In the absence of validation by all the entities of the merger, we are facing a great earthquake in the world of Big Data. It seems that years ago there were certain approaches when Horton was not going through a good period, but clearly the balance of forces is now totally different. This is a movement that in hindsight and seeing the facts, seems logical, but perhaps one week ago, nobody had it in their options.
- It will be necessary to see how the community reacts and if the new company wants to have too much control, because it has been demonstrated that the open source world distrusts these controls.
- It will be necessary to see how clients react, because they always want to have several options for comparison, and perhaps this is the opportunity for others, like MapR or Stratio, to appear strongly in the panorama. We must also see the issue of price, as they are clearly different.
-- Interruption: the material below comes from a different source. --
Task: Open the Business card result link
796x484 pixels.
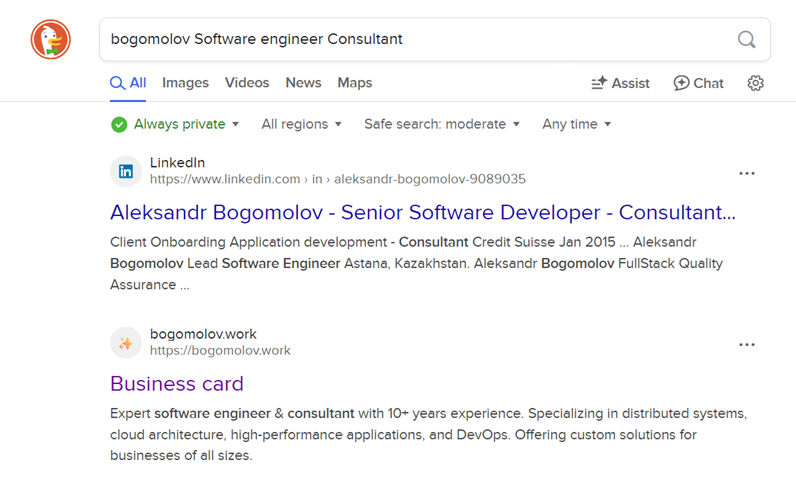Action: 177,384
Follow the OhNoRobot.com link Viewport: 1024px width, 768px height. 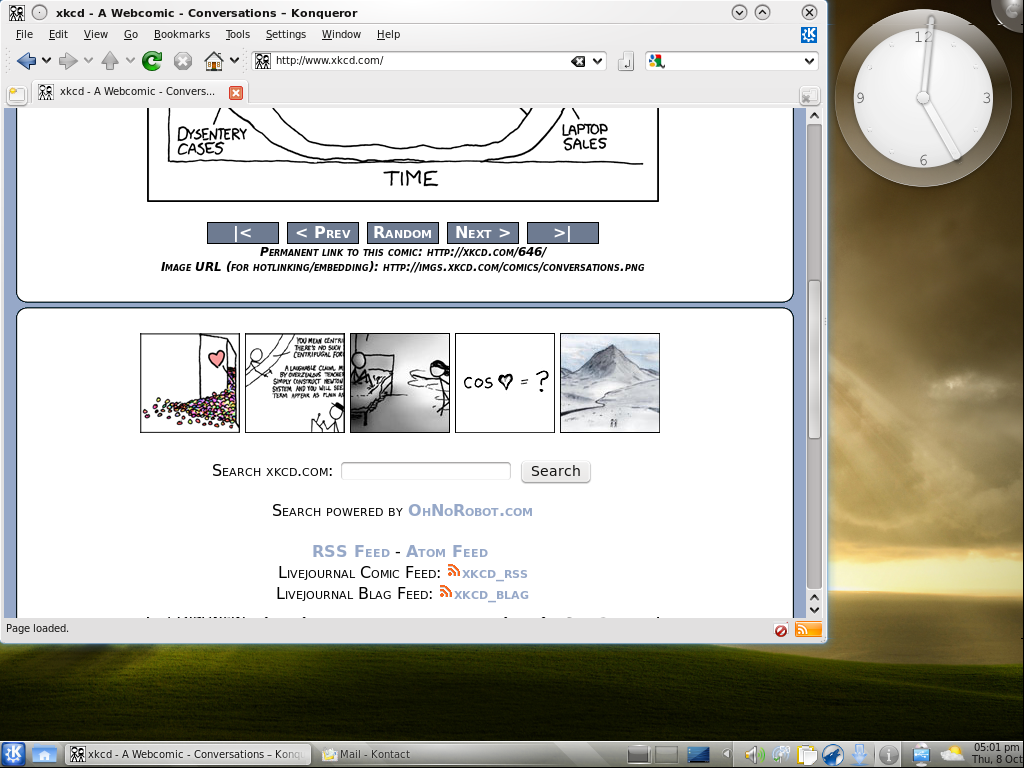pyautogui.click(x=470, y=511)
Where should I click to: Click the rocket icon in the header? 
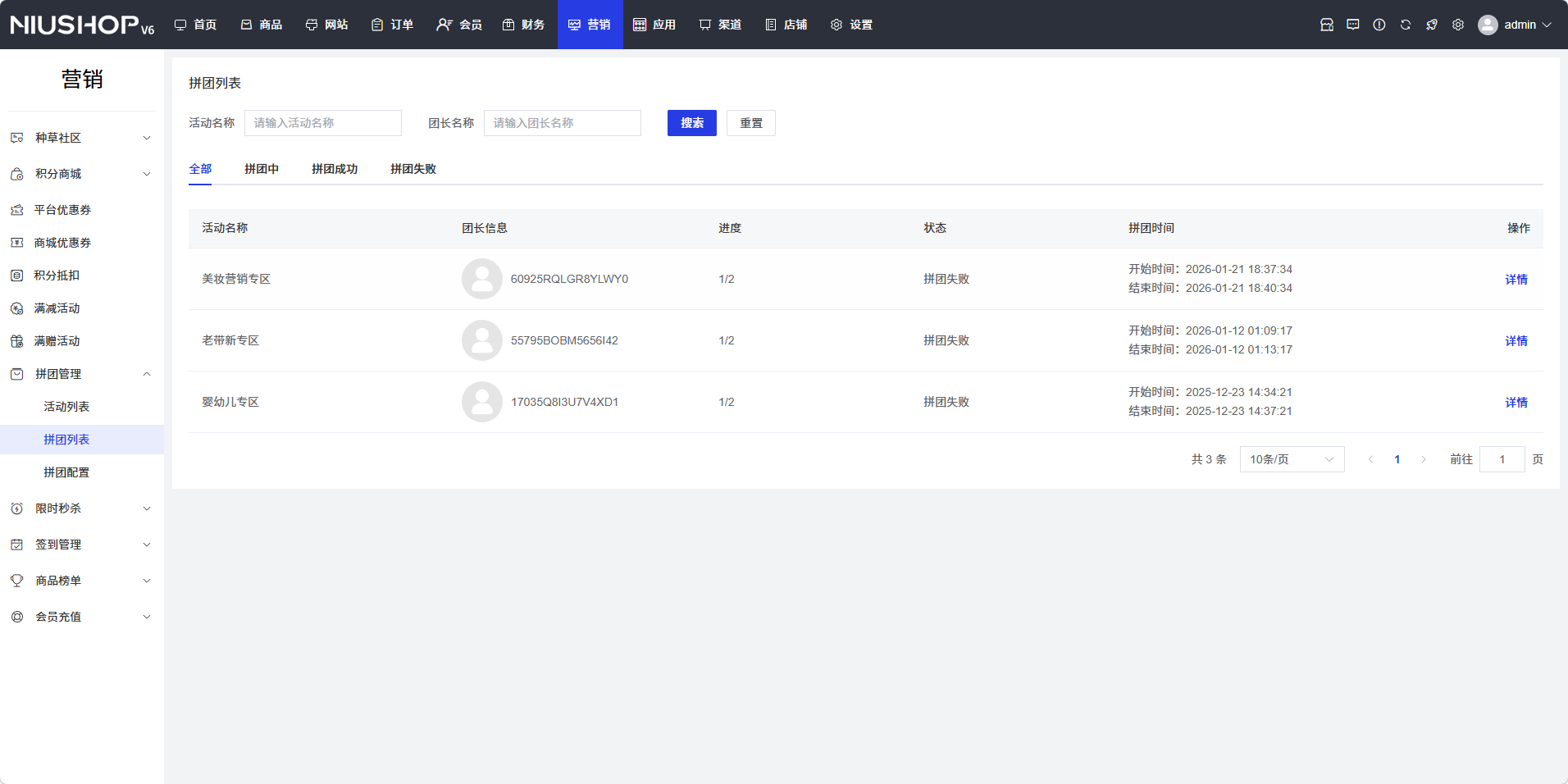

- We must also see how the Cloud vendors react, who were somehow ally-rivals until now, and they will possibly have to see how they will continue in the future.
What is certain is that the data market will evolve and the tools and platforms that companies will have at their disposal will be more complete and better able to continue strengthening company’s business processes, permeating each corner of the company with analytics.
Now more than ever: “Put Intelligence to Work”.